What does gl.glTexImage2D do? The docs say it "uploads texture data". But does this mean the whole image is in GPU memory? I'd like to use one large image file for texture mapping. Further: can I simply use a VBO for uv and position coordinates to draw the texture?
Right, I am using words the wrong way here. What I meant was carrying a 2D array of UV coordinates and a 2D array of model to subsample a larger PNG image (in texture memory) onto individual tile models. My confusion here lies in not knowing how fast these fetches can take. Lets say I have a 5000x5000 pixel image. I load it as a texture. Then I create my own algorithm for fetching portions of it to draw. Where do I save myself the bandwidth for drawing these tiles? If I implement an LOD algorithm to determine which tiles are close, which are far and which are out of the camera frustum how do manage each these tiles in memory? Loaded question I know but I am struggling to find the best implementation to get started. I am developing for mobile devices with OpenGL ES 2.0.
What exactly happens when you call glTexImage2D() is system dependent, and there's no way for you to know, unless you have developer tools that allow you to track GPU and memory usage.

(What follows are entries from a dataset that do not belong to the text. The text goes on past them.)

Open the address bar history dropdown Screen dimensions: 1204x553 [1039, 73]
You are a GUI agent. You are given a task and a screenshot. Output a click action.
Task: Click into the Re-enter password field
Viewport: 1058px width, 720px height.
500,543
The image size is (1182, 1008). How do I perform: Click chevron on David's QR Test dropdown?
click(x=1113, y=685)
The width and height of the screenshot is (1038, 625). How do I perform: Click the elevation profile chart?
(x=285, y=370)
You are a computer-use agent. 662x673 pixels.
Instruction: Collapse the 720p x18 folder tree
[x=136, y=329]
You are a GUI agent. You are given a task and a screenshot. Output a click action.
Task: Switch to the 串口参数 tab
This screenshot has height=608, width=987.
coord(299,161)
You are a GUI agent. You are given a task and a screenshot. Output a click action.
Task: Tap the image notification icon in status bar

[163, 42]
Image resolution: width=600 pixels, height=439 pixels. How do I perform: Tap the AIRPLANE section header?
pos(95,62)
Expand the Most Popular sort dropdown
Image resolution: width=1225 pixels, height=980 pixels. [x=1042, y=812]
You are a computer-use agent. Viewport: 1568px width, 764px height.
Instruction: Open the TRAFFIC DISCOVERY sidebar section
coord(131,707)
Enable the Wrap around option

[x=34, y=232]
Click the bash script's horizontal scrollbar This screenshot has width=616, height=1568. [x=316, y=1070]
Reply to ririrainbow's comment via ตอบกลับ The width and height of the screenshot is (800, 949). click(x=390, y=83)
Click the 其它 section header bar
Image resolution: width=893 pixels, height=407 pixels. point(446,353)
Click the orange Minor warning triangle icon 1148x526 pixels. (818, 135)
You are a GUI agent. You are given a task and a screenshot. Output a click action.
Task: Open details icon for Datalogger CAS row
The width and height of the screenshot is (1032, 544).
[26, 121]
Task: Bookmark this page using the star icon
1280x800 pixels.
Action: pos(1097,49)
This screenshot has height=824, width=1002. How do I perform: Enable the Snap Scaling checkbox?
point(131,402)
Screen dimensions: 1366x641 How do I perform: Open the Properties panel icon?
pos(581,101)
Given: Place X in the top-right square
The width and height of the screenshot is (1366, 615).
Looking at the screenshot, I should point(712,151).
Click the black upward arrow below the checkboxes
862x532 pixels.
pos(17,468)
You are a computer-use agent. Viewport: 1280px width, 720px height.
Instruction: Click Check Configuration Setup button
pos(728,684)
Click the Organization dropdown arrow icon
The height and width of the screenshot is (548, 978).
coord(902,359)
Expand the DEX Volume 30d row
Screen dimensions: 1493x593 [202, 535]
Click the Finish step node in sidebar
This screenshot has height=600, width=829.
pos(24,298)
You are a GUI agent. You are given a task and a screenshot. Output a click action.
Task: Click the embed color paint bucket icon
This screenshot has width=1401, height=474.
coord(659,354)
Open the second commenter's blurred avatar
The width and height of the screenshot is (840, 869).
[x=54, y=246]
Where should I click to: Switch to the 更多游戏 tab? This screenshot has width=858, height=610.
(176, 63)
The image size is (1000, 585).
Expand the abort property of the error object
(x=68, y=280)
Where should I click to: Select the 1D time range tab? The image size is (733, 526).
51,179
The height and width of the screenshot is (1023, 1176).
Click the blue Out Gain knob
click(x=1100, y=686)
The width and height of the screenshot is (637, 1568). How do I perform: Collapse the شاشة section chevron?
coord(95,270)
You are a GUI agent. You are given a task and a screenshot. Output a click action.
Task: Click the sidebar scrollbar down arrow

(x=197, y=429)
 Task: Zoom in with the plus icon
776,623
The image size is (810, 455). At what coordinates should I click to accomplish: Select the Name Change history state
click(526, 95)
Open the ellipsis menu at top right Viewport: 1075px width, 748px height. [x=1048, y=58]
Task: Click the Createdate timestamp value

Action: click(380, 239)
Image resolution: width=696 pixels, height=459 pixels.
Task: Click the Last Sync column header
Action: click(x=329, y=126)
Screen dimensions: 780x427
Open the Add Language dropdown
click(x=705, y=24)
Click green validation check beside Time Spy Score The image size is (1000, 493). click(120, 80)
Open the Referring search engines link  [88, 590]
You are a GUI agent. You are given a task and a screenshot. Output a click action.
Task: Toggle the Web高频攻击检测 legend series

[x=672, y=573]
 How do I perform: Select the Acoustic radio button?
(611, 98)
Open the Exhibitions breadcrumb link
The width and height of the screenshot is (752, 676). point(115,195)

The only thing guaranteed is that the data you pass to the call has been consumed by the time the call returns (since the API definition allows you to modify/free the data after the call), and that the data is accessible to the GPU when it's used for rendering. Between that, anything is fair game. Keep in mind that OpenGL is a very asynchronous API. When you make API calls, the corresponding work is mostly queued up for later execution by the GPU, and is generally not completed by the time the calls return. This can include calls for uploading data.
Also, not all GPUs have "GPU memory". In fact, if you look at them by quantity, very few of them do. Mobile GPUs have caches, but mostly not VRAM in the sense of traditional discrete GPUs. How VRAM and caches are managed is highly system dependent.
With all the caveats above, and picturing a GPU that has VRAM: While it's possible that they can load the data into VRAM in the glTexImage2D() call, I would be surprised if that was commonly done. It just wouldn't make much sense to me. When a texture is loaded, you have no idea how soon it will be used for rendering. Since you don't know if all textures will fit in VRAM (and they often will not), you might have to evict it from VRAM before it was ever used. Which would obviously be very wasteful. As a general strategy, I think it will be much more efficient to load the texture data into VRAM only when you have a draw call that uses it.
Things would be somewhat different if the driver could be very confident that all texture data will fit in VRAM. But with OpenGL, there's really no reasonable way to know this ahead of time. And things get even more complicated since at least on desktop computers, you can have multiple applications running at the same time, while VRAM is a shared resource.
You are correct.
glteximage2d is the function that actually moves the texture data across to the gpu.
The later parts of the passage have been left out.